I also tried the example of step1 in your document but changed --useGRMtoFitNULL=TRUE Rscript step1_fitNULLGLMM_qtl.R \ --useSparseGRMtoFitNULL=FALSE \ --useGRMtoFitNULL=TRUE \ --phenoFile=./input/seed_1_100_nindep_100_ncell_100_lambda_2_tauIntraSample_0.5_Poisson.txt \ --phenoCol=gene_1 \ --covarColList=X1,X2,pf1,pf2 \ --sampleCovarColList=X1,X2 \ --sampleIDColinphenoFile=IND_ID \ --traitType=count \ --outputPrefix=./output/nindep_100_ncell_100_lambda_2_tauIntraSample_0.5_gene_1 \ --skipVarianceRatioEstimation=FALSE \ --isRemoveZerosinPheno=FALSE \ --isCovariateOffset=FALSE \ --isCovariateTransform=TRUE \ --skipModelFitting=FALSE \ --tol=0.00001 \ --plinkFile=./input/n.indep_100_n.cell_1_01.step1 \ --IsOverwriteVarianceRatioFile=TRUE

Similar warning information was output like

WARNING: Genetic variants needs to be ordered by chromosome and position in the Plink file chromosomeStartIndexVec: 0 NA NA NA NA NA NA NA NA NA NA NA NA NA NA NA NA NA NA NA NA NA chromosomeEndIndexVec: 768 NA NA NA NA NA NA NA NA NA NA NA NA NA NA NA NA NA NA NA NA NA

And similar error at the end

0 markers with MAF >= 0.01 and missing rate <= 0.15 time: 23.299 [1] "Genotype reading is done" tauInit[1] 0 0 fixtau 1 0 0 tauInit 1 0 Error in if (sum(tauInit[idxtau]) == 0) { : missing value where TRUE/FALSE needed Calls: fitNULLGLMM_multiV -> system.time -> glmmkin.ai_PCG_Rcpp_multiV Timing stopped at: 0.239 0.001 0.257 Execution halted

In summary, I am a little confused about the use of GRM. Can SAIGE-QTL compute GRM automatically? When should I use GRM? If I want to call eQTLs from a specific cell type, how should I compute the pre-compute GRM?

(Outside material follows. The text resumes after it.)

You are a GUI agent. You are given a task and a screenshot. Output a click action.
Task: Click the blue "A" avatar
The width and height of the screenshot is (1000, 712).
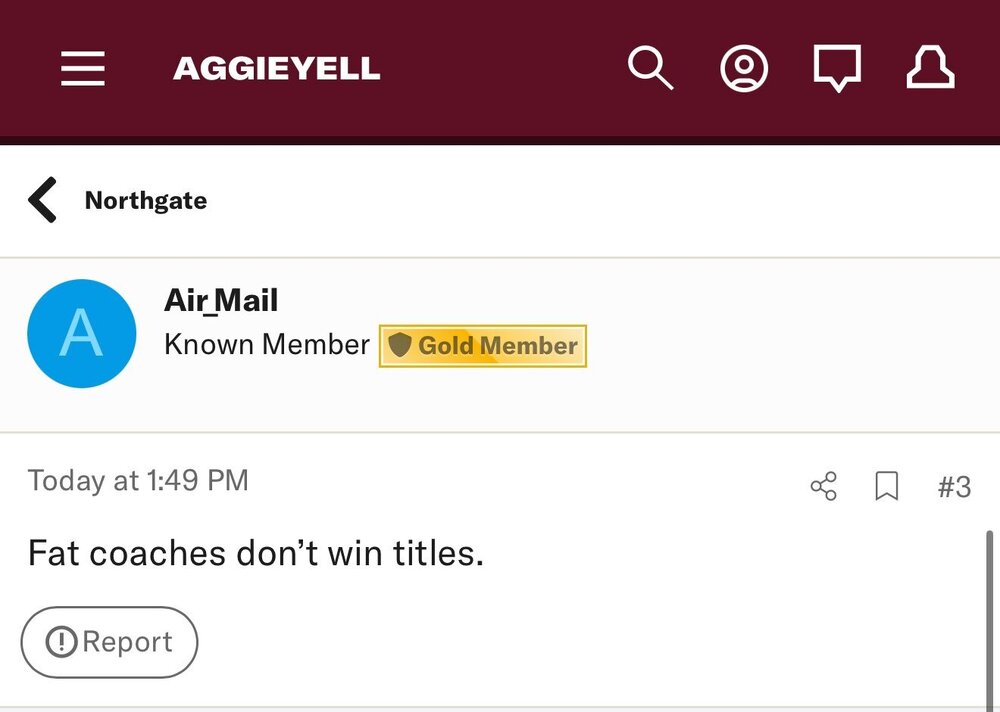pyautogui.click(x=81, y=333)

Thanks for your patience and look forward to your reply!

liuxiaZzz commented 2 months ago

Update a solution. I created a new environment to install SAIGE-GENE then use createSparseGRM.R to generate sparse GRM. After that, I return to the SAIGE-QTL and uncommented line 988 in SAIGE_fitGLMM_fast_multiV.R, which made the length of tauInit consistent with the length of fixtau. Now it runs well.